画像: 悪天候に苦しんだものの、1オーバーでホールアウトした安田祐香(Getty Images/JLPGA提供)

悪天候に苦しんだものの、1オーバーでホールアウトした安田祐香(Getty Images/JLPGA提供)

とくにプラチナ世代の選手たちはプロデビュー戦。楽しみでもあり、当然緊張もあったことでしょう。それに加えて、雨も強いしラフも深いという厳しいコンディションの中でも、安田・古江は1オーバー、吉田は2オーバーと大崩れしませんでした。悪い状況でも崩れない、たしかな実力を見せてくれましたね。

さて、上位を見てみると小祝さくらと臼井麗香、黄金世代の2名が4アンダーでフィニッシュ。葭葉ルミも5アンダーで回っています。昨シーズン活躍していた選手たちも、去年から引き続き自分の課題と向き合ってきた成果が表れていますね。
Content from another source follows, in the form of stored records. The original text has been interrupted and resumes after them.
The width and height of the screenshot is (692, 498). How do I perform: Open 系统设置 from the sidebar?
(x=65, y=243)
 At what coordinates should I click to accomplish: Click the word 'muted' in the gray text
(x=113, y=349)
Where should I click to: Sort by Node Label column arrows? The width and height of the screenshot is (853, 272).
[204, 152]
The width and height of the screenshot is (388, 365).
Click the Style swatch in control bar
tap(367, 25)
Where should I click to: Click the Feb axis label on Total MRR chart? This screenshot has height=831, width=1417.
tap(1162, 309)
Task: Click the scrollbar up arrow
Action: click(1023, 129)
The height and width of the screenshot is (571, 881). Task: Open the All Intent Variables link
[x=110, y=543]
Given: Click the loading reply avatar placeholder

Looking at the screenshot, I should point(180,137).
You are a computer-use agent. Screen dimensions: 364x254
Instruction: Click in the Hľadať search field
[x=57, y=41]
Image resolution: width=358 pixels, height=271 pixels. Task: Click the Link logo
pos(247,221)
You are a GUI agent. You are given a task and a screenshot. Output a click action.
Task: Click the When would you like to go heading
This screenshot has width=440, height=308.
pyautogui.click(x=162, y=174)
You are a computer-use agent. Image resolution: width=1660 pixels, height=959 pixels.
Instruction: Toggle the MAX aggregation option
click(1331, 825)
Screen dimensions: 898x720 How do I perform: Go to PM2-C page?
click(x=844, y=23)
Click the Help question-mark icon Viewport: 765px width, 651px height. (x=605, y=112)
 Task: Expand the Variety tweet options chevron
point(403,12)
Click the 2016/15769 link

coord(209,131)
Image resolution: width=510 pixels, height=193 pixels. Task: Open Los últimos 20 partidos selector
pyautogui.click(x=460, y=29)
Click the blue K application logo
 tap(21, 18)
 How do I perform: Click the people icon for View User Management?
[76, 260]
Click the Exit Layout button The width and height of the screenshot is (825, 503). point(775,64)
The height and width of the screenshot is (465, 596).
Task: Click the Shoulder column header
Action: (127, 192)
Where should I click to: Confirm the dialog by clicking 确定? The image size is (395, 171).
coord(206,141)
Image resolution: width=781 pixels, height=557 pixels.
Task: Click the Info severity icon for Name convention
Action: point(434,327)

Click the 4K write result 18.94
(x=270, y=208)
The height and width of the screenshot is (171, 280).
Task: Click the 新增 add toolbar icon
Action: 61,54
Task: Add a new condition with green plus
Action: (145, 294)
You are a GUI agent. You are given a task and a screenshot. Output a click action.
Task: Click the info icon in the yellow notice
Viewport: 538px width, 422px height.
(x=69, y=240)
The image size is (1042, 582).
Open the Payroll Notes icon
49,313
画像: 小祝さくら(左)と臼井麗香(右)、黄金世代の2名が4アンダーでフィニッシュ(Getty Images/JLPGA提供)

小祝さくら(左)と臼井麗香(右)、黄金世代の2名が4アンダーでフィニッシュ(Getty Images/JLPGA提供)

畑岡奈紗は前半コンディションが悪い中でも3アンダーでターンしたところは、さすが世界ランク4位の実力者。10番でアプローチをミスしてグリーン奥から3パットでダボにしてから我慢のゴルフが続きましたが、最終ホールをバーディで締めくくり、2アンダーでフィニッシュ。1日5アンダーを目標と話す通り明日以降、当然のように巻き返してくるでしょう。

渋野は2打罰を受けるもイーブンでホールアウト

気になる渋野日向子選手の様子は、会見でのインタビューでも聞かれましたが、やはり久しぶりの試合による緊張があったようです。とくに前半は雨の影響もありスローなスタートでしたが、5番ホールのグリーン上で動かしたマークを戻し忘れてホールアウトしたことで2打罰の処置がとられ、ダブルボギーにしてしまいました。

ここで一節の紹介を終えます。